148 TNI dalam upaya peningkatan penegakan hukum agar kejadian serupa tidak terulang kembali. Masyarakat diharapkan berperan aktif dalam pencegahan kejahatan dengan cara melaporkan kepada yang berwenang apabila ada gerak-gerik atau tindakan-tindakan yang mencurigakan khusunya yang dilakukan oleh anggota militer.

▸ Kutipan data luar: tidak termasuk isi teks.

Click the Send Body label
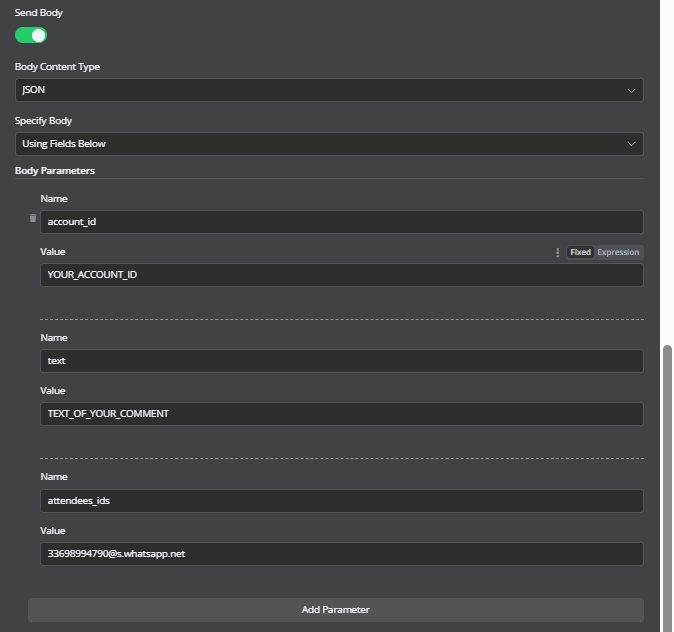The image size is (674, 632). 39,13
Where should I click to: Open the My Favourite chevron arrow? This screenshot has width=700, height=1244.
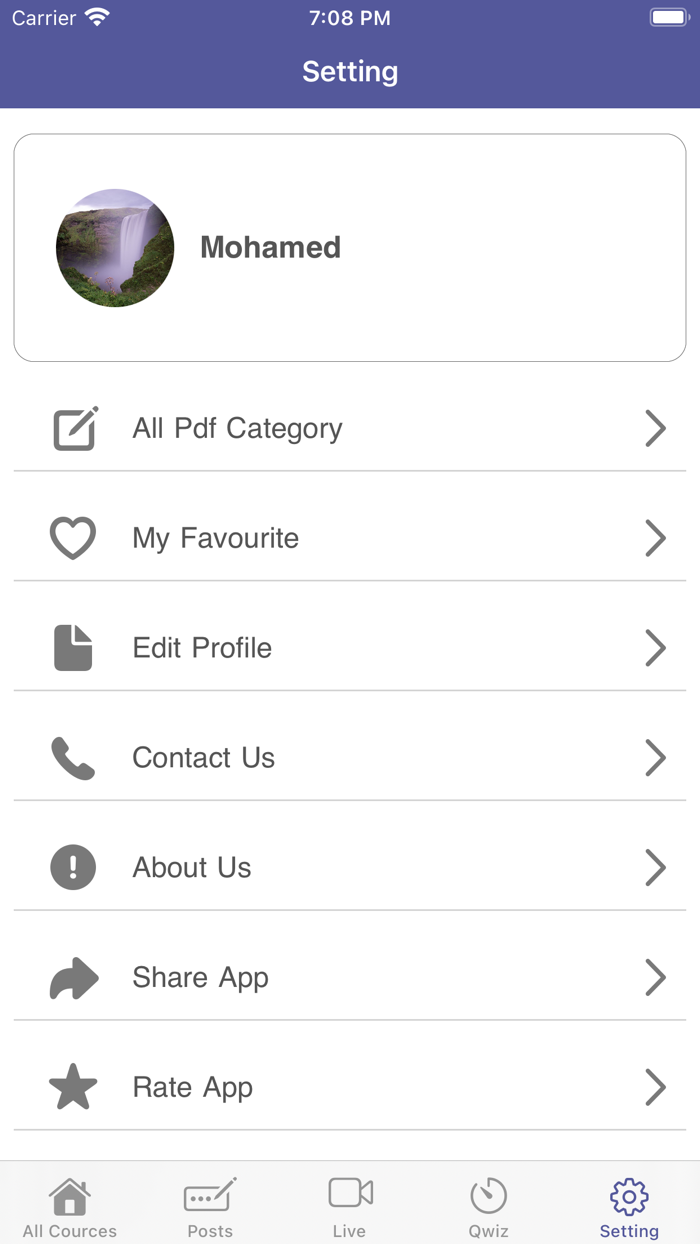pyautogui.click(x=655, y=538)
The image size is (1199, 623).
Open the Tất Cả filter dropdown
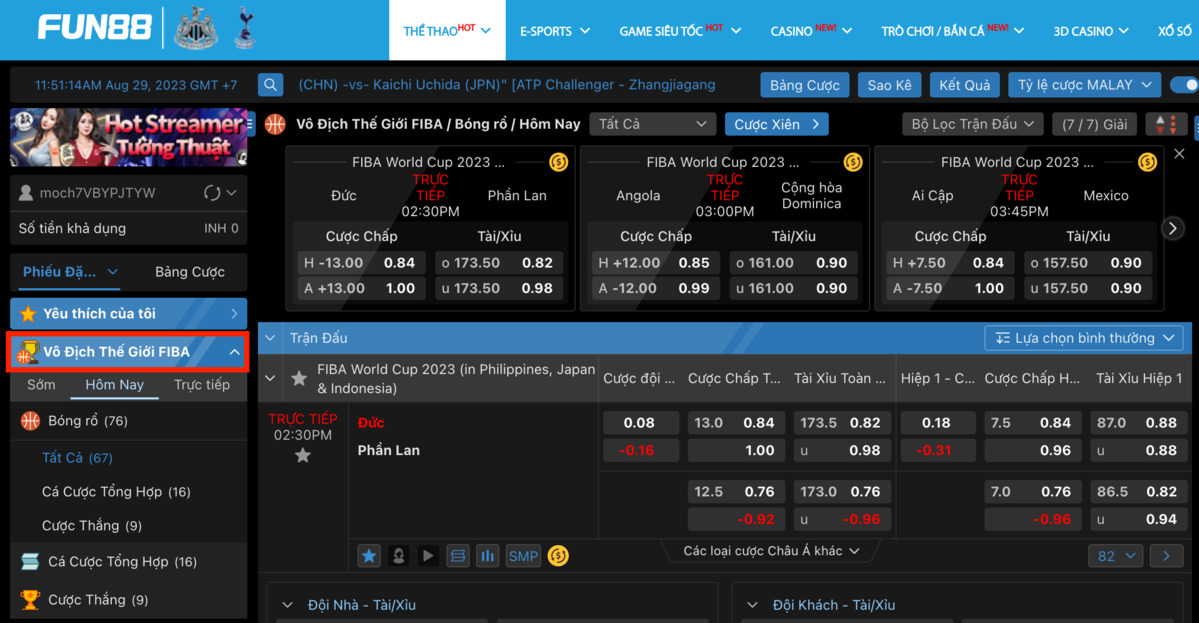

Pihak Militer diharapkan pada saat terpidana memasuki atau pindah ruang tahanan hendaknya mata terpidana dalam keadaan tertutup agar yang bersangkutan tidak mengetahui situasi sekitar serta menindak tegas anggotanya yang melakukan pelanggaran disiplin ataupun tindak pidana khususnya tindak pidana mempermudah tahanan meloloskan diri serta diadili tanpa pilihpilih dan tegas sesuai Peraturan Perundang-Undangan yang berlaku demi terciptanya ketertiban dan keadilan bagi seluruh warga negara dan menjaga nama baik TNI di masyarakat.